QUOTED TEXT =
Progress M-03M (), identified by NASA as Progress 35P, was a Progress spacecraft used by the Russian Federal Space Agency to resupply the International Space Station (ISS).

Launch
Progress M-03M launched on a Soyuz-U carrier rocket, flying from Site 1/5 at the Baikonur Cosmodrome. Liftoff took place at 01:14 UTC on 15 October 2009.

Docking
Docking with the Pirs module of the ISS took place on 18 October 2009 at 01:40 UTC.

Cargo
Progress M-03M delivered 790 kg (1750 lb) of dry cargo, 870 kg (1918 lb) of propellant and 420 kg (926 lb) of water.

Undocking

The spacecraft undocked from Pirs on 22 April 2010. Filled with trash and discarded space station items, the Progress ship was used for scientific experiments until it was deorbited, entering the Earth's atmosphere and burning up over the Pacific Ocean. The deorbit burn occurred at 18:07 UTC on 27 April 2010.

WHAT TO WORK ON =
#1 Can you rewrite everything from "Progress M-03M (), identified" down to "lb) of water." in the Progress M-03M passage, putting "launch vehicle" in place of "carrier rocket"?
#2 Using the Progress M-03M passage, answer these:
(a) What type of rocket launched the spacecraft?
(b) Which ISS module did it dock with?
(c) How much water did it deliver?
The entries after this point come from a different source than the Progress M-03M passage.

DATA =
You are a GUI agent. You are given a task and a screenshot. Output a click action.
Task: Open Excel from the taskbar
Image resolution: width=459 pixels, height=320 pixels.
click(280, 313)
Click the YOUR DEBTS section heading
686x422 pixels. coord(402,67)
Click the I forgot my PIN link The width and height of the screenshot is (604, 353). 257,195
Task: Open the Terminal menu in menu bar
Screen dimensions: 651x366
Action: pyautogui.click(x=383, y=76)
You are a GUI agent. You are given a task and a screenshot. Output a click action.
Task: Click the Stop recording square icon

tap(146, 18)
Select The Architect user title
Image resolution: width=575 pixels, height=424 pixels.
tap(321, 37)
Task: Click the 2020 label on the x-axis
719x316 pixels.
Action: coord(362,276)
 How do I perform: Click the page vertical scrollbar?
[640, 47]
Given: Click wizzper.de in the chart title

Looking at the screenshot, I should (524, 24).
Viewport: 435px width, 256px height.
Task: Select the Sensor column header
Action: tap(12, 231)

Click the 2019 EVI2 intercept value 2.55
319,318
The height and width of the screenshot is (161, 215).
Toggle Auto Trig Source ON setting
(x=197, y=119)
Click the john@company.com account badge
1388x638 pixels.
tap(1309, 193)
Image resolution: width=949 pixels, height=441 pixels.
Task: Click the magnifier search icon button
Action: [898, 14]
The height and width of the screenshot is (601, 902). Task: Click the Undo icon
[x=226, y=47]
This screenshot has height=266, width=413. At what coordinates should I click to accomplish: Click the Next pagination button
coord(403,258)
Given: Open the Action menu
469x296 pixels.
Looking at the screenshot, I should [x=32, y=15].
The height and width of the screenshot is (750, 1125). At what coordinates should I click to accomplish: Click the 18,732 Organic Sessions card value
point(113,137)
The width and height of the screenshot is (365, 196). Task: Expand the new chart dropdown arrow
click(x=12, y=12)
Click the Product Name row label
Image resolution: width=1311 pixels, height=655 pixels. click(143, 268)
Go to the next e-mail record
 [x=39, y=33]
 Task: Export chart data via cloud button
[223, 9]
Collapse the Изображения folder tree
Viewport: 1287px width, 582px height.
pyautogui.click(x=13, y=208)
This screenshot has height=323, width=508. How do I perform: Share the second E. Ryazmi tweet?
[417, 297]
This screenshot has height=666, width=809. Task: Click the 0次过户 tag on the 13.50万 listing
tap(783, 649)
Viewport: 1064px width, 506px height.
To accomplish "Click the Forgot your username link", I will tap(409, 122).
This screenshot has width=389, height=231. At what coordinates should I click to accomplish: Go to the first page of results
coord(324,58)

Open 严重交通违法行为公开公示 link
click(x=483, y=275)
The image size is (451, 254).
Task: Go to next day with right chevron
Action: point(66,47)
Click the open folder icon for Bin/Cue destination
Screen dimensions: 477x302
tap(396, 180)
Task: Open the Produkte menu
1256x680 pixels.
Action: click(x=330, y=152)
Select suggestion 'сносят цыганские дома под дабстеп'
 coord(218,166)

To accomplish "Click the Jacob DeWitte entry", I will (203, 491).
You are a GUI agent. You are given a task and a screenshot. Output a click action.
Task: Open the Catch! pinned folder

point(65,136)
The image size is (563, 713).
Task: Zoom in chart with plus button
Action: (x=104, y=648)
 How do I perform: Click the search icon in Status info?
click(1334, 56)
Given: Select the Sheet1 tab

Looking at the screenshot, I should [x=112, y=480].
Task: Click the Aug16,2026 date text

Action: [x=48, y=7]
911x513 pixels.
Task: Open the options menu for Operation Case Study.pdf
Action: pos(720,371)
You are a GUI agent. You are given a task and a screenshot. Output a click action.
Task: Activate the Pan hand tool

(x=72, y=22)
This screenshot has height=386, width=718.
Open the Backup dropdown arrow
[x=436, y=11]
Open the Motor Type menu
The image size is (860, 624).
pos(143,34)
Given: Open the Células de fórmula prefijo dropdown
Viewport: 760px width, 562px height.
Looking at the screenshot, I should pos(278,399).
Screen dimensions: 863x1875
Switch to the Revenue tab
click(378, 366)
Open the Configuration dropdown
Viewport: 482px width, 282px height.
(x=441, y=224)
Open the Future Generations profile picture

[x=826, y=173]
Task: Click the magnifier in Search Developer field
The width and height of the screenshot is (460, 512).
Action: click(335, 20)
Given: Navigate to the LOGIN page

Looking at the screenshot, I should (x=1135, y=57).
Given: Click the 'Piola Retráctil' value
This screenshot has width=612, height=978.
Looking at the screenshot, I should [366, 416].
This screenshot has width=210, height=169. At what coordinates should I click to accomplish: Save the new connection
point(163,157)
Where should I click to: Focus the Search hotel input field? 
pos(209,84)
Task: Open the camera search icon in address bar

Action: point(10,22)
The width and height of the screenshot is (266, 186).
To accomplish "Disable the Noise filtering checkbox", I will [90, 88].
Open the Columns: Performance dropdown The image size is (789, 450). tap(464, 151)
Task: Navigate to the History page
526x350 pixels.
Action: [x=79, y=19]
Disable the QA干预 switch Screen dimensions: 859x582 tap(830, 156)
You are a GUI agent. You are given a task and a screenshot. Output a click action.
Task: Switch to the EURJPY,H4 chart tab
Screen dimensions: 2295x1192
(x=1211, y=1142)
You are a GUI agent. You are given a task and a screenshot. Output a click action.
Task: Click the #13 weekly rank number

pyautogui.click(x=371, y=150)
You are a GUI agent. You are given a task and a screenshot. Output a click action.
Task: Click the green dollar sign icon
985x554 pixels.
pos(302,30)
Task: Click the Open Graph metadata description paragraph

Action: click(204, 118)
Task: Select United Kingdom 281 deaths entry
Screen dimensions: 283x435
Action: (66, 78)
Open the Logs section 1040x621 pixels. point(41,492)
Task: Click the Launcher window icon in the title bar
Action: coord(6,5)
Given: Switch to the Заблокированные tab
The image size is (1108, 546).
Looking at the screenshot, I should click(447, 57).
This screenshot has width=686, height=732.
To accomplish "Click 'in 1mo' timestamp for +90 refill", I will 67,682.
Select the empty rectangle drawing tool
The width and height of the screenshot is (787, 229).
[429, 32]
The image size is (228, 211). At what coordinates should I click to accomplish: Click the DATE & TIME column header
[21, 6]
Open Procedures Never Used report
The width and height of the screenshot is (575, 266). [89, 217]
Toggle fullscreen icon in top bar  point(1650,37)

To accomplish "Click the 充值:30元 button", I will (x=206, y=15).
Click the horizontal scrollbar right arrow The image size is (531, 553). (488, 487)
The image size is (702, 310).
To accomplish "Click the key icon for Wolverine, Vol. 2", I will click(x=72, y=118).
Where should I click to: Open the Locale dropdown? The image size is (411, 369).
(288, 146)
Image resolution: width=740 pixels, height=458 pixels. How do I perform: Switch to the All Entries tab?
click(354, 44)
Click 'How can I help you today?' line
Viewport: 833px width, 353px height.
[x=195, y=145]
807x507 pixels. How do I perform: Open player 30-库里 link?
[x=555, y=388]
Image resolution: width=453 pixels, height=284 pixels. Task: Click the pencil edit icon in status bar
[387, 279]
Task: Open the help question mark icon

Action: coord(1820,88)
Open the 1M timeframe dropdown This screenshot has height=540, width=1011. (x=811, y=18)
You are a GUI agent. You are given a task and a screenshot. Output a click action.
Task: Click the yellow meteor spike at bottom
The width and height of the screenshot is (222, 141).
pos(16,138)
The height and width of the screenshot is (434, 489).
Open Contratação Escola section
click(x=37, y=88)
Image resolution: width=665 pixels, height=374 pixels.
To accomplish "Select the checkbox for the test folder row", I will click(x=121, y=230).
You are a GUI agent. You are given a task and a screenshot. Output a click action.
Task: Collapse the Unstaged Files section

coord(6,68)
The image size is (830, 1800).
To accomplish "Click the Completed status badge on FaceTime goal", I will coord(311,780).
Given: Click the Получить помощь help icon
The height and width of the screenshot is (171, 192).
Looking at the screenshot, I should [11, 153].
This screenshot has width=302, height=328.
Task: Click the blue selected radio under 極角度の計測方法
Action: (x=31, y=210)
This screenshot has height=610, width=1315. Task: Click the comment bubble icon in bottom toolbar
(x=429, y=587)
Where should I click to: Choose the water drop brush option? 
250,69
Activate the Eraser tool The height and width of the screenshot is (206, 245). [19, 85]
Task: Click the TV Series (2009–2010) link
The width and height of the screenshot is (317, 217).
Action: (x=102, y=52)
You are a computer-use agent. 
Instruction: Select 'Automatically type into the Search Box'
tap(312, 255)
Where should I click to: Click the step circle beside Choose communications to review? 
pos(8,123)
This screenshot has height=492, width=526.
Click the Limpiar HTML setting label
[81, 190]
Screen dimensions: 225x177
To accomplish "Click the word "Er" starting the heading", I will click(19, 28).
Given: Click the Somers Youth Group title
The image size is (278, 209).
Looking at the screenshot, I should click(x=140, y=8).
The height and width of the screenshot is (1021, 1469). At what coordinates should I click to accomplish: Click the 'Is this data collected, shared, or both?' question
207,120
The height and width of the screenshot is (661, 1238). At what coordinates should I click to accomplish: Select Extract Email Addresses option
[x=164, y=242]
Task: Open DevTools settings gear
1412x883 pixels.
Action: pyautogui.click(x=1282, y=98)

ANSWERS TO THE TASKS =
#1
Progress M-03M (), identified by NASA as Progress 35P, was a Progress spacecraft used by the Russian Federal Space Agency to resupply the International Space Station (ISS).

Launch
Progress M-03M launched on a Soyuz-U launch vehicle, flying from Site 1/5 at the Baikonur Cosmodrome. Liftoff took place at 01:14 UTC on 15 October 2009.

Docking
Docking with the Pirs module of the ISS took place on 18 October 2009 at 01:40 UTC.

Cargo
Progress M-03M delivered 790 kg (1750 lb) of dry cargo, 870 kg (1918 lb) of propellant and 420 kg (926 lb) of water.

#2
(a) A Soyuz-U carrier rocket.
(b) The Pirs module.
(c) 420 kg (926 lb).